* Start QUOTED TEXT *

# Speckled Trout Feeding Frenzy



## Capt. Chris Martin (May 22, 2004)

*Isolated Shell *
One could say Wednesday was a carbon-copy of Tuesday with limits to near limits of trout for BFL Captain's Jason, Harold, Nathan, Ottis, Steve, TJ, Cooper, Rick, and Terry. Best action was isolated over shell beds located from ESB to SAB. Captain Jonathan struggled a bit to locate trout, but it wasn't for the lack of effort. They did catch trout, just not the numbers.

*Feeding Frenzy*
On Thursday the wade fisherman experienced catching bigger trout and reds on bone top waters. The trout were on a feeding frenzy, and the weather was perfect. Real estate with grass beds and sand undulations was the target spot.

www.BayFlatsLodge.com
1-888-677-4868
www.GunDogBaits.com


----------



## Capt. Chris Martin (May 22, 2004)

*More*

Thanks


----------



## Capt. Chris Martin (May 22, 2004)

*A few more*

Thanks


----------



## Capt. Chris Martin (May 22, 2004)

“START OUT AT THE TOP”

* End QUOTED TEXT *

→ OBJECTIVES:
1) From the trout fishing report, could you return the part that opens with the words containing "# Speckled Trout" and closes with "not the numbers."?
2) In the trout fishing report, what did the wade fishermen catch bigger trout and reds on during Thursday?

* Start DATASET EXTRACT *

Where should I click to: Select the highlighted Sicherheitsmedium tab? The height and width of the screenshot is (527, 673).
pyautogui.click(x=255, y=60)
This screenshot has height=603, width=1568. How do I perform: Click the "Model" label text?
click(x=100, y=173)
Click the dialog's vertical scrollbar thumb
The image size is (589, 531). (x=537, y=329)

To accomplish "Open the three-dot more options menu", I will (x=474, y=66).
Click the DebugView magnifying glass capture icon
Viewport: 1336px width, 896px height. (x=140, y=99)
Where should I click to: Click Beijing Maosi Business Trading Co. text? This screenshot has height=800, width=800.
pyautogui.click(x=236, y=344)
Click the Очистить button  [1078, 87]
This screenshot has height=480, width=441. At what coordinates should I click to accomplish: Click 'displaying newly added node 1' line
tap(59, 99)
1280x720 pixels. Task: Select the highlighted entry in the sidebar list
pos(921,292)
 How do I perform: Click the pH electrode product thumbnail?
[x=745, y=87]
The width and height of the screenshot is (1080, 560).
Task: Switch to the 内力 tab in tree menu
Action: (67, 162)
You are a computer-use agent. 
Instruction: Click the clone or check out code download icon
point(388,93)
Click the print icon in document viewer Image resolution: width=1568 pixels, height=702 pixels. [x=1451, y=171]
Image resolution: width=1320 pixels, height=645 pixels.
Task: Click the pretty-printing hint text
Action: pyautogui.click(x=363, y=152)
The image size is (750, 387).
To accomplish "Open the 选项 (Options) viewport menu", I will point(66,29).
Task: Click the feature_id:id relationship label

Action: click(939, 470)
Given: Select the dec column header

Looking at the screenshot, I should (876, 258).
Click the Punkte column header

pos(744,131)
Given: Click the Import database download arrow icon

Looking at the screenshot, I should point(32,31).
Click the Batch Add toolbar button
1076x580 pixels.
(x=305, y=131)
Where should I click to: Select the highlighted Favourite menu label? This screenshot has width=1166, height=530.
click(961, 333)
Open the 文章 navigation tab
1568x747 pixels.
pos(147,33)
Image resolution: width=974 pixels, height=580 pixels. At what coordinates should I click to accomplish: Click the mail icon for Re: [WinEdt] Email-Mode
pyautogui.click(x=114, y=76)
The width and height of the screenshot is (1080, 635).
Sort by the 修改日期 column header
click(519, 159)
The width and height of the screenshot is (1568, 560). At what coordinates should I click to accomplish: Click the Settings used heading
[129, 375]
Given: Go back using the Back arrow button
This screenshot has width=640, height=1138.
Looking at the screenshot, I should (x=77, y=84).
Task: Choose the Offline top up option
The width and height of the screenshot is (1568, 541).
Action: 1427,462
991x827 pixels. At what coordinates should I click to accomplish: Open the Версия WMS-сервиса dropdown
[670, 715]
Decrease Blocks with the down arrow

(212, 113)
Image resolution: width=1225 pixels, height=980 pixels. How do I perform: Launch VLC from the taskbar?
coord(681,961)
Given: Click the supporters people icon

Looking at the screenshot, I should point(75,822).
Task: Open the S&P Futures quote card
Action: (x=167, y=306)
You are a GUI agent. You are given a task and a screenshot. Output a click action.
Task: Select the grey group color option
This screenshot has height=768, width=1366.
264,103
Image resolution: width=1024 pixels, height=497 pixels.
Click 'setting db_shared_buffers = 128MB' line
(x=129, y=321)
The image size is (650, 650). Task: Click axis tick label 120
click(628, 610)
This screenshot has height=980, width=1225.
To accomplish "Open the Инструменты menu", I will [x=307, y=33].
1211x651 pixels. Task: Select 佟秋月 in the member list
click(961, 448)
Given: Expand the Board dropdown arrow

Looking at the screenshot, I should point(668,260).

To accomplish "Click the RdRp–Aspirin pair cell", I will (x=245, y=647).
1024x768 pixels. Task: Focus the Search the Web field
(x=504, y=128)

* End DATASET EXTRACT *

→ EXPECTED OUTPUTS:
1)
# Speckled Trout Feeding Frenzy



## Capt. Chris Martin (May 22, 2004)

*Isolated Shell *
One could say Wednesday was a carbon-copy of Tuesday with limits to near limits of trout for BFL Captain's Jason, Harold, Nathan, Ottis, Steve, TJ, Cooper, Rick, and Terry. Best action was isolated over shell beds located from ESB to SAB. Captain Jonathan struggled a bit to locate trout, but it wasn't for the lack of effort. They did catch trout, just not the numbers.

2) Bone top waters.